Edo est alors une très grande ville en plein développement, qui compte déjà un million d’habitants au début du 18ème siècle. Des habitants qui vivent aux côtés de toutes sortes d’animaux, qu’il s’agisse d’animaux domestiques et d’élevage ou d’animaux sauvages vivant dans des espaces naturels à la lisière de la cité du shogun.

Les quelques étrangers de passage dans Edo témoignent de ce qu’ils observent, en remarquant avec quel soin les conducteurs de pousse-pousse évitent chats, chiens et poules présents sur la route. Et de rajouter qu’aucun mouvement de colère ou de mauvais traitement envers ces créatures n’ont jamais été relevés.

 

C’est sur quelques photographies et sur une citation du naturaliste américain Edward S.Morse que s’ouvre l’exposition...

L’homme est arrivé au Japon en 1877 pour enseigner à l’Université de Tokyo et est immédiatement saisi par la gentillesse avec laquelle les Japonais traitent les animaux, notant qu’il n’est pas rare que les citadins s’écartent de leur chemin pour contourner chiens et chats se prélassant sur la chaussée, tout en les interpellant à l’aide du suffixe honorifique « san » (signifiant Monsieur/Madame).

 

Le dessinateur français Georges Bigot, qui séjournera au Japon dix-sept années durant à partir de 1882, nous gratifie d’une de ses œuvres montrant la vie quotidienne dans l’archipel à cette époque en illustrant avec un certain humour la cohabitation entre animaux et humains. La lithographie « Le Boucher », qu’il réalise en 1883 dépeint une scène de préparation de la viande observée attentivement par une jeune femme qui porte son enfant sur le dos et par un chien du quartier. L’animal guette la chute de morceaux de viande qui ne saurait tarder. Cette image humoristique décrit un quotidien dans lequel les chiens errants n’étaient pas chassés mais acceptés le plus naturellement du monde.


 

A quoi Edo ressemble t-elle en 1634 ?

 

« Les Paravents d’Edo » conservés au National Museum of Japanese History (dont la Maison de la culture du Japon à Paris possède une réplique) représentent avec force détails l’aspect de la capitale japonaise de l’époque et de ses faubourgs au 17ème siècle.

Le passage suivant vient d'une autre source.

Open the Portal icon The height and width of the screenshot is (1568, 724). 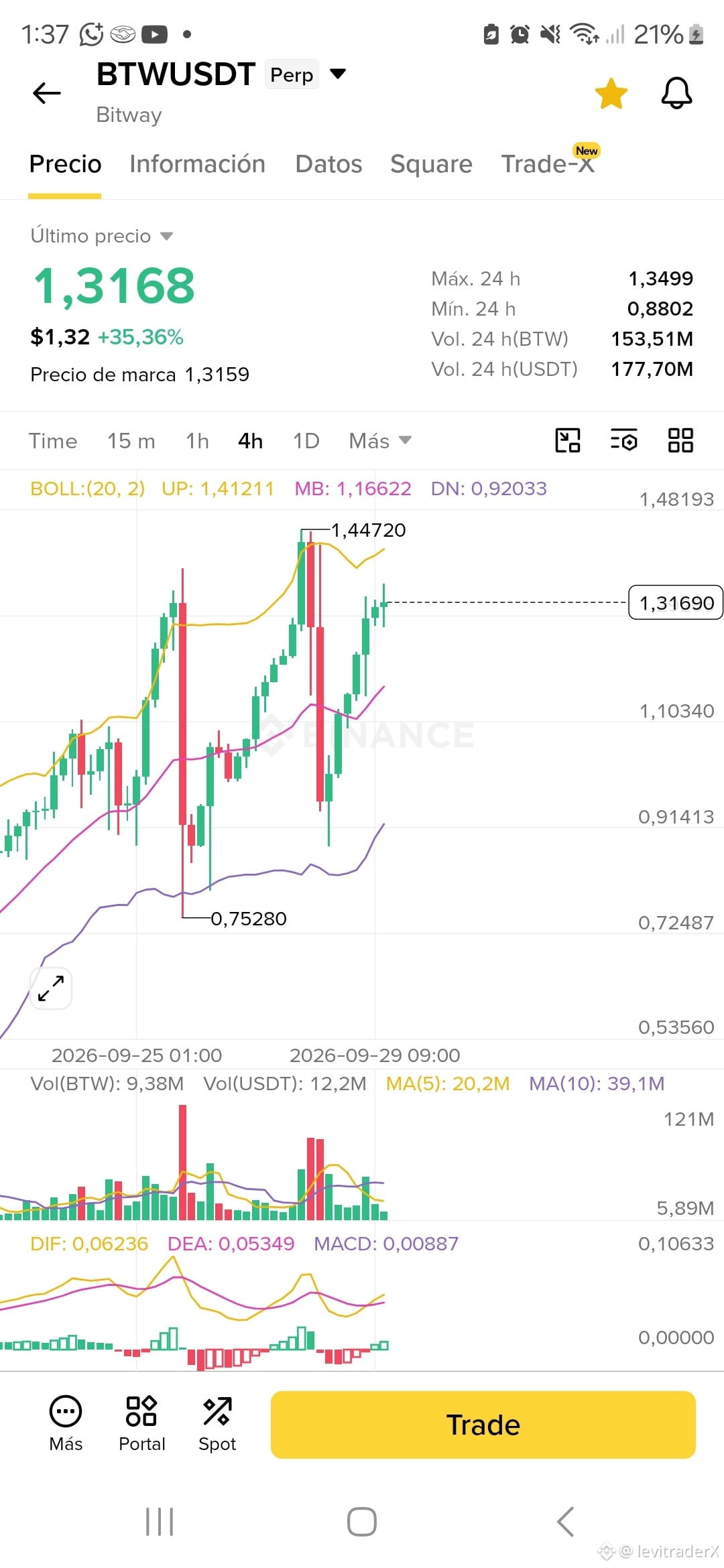point(141,1423)
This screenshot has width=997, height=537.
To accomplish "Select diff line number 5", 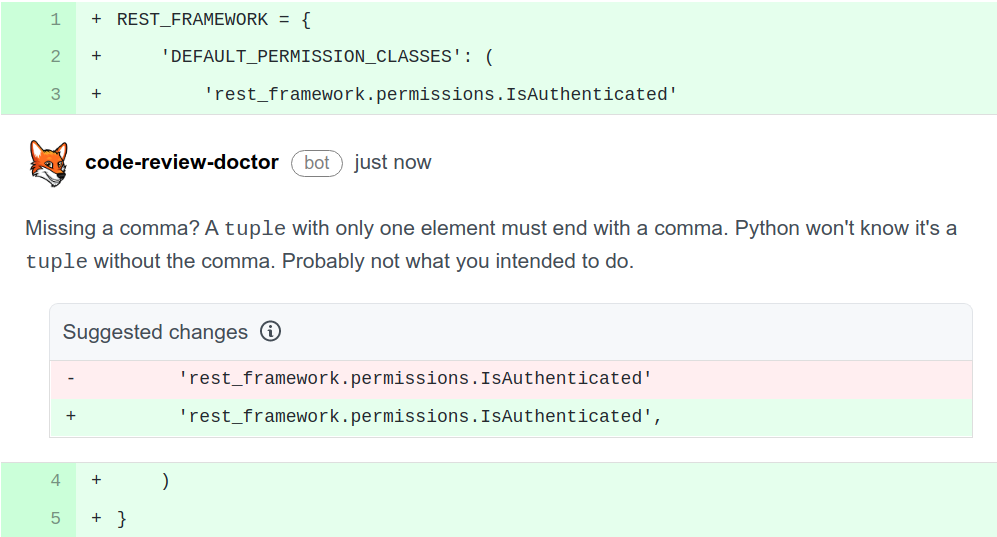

On y voit de nombreuses scènes représentant le shogun Iemitsu chassant cerfs et sangliers, ou une scène de chasse à l’aide d’un faucon, des montreurs de singes, des chiens errants en train de se battre, des bœufs de labour ou des chevaux sacrés de monastères shintô...

Cette œuvre, qui se présente sous la forme d’une paire de somptueux paravents de 3,60 m de long, est un précieux document permettant de mieux comprendre les liens entre les humains d’alors et le monde animal dans la ville.

 

Parmi cette gente animalière, on distingue les animaux domestiqués : ceux-ci sont classés en deux groupes :

 

- Les animaux utilisés pour le travail :

 

Les chevaux, les bœufs et les chiens y figurent en bonne place et leurs rôles sont décrits en lien avec la vie de la noblesse guerrière, des paysans ou des commerçants.

Edo, qui est à l’époque la capitale des guerriers, explique pourquoi on y trouve une forte présence de chevaux militaires dans les premiers temps. Puis, le développement de la paix durable va impliquer progressivement ces chevaux dans le soutien de la vie citadine, en les utilisant comme chevaux de trait. Les bœufs, eux, sont utilisés dans le transport des marchandises et pour le labour dans les zones rurales.

 

L’exposition nous offre d’admirer un rouleau illustré, « Cortège d’une mission diplomatique coréenne » (Ono Tôrin,1682) qui décrit l’ambassade de bonne volonté coréenne se rendant au Japon à l’occasion de la nomination du Vème shogun Tokugawa.

L’oeuvre montre des dépouilles de tigres destinées à être offertes au shogun sur des palanquins, au milieu d’un cortège d’hommes sur des chevaux.

Plus de mille chevaux étaient alors nécessaires pour chacune de ces ambassades. Les animaux étaient fournis par les seigneurs des fiefs pour les montures des membres de la délégation et par les villages situés le long de la route du Tôkaido, pour les animaux de bât.

 

- Les animaux de compagnie : Nous l’avons vu plus haut, Edo jouit à cette époque d’une longue période de paix qui offre aux habitants le loisir de profiter de la vie et de se divertir.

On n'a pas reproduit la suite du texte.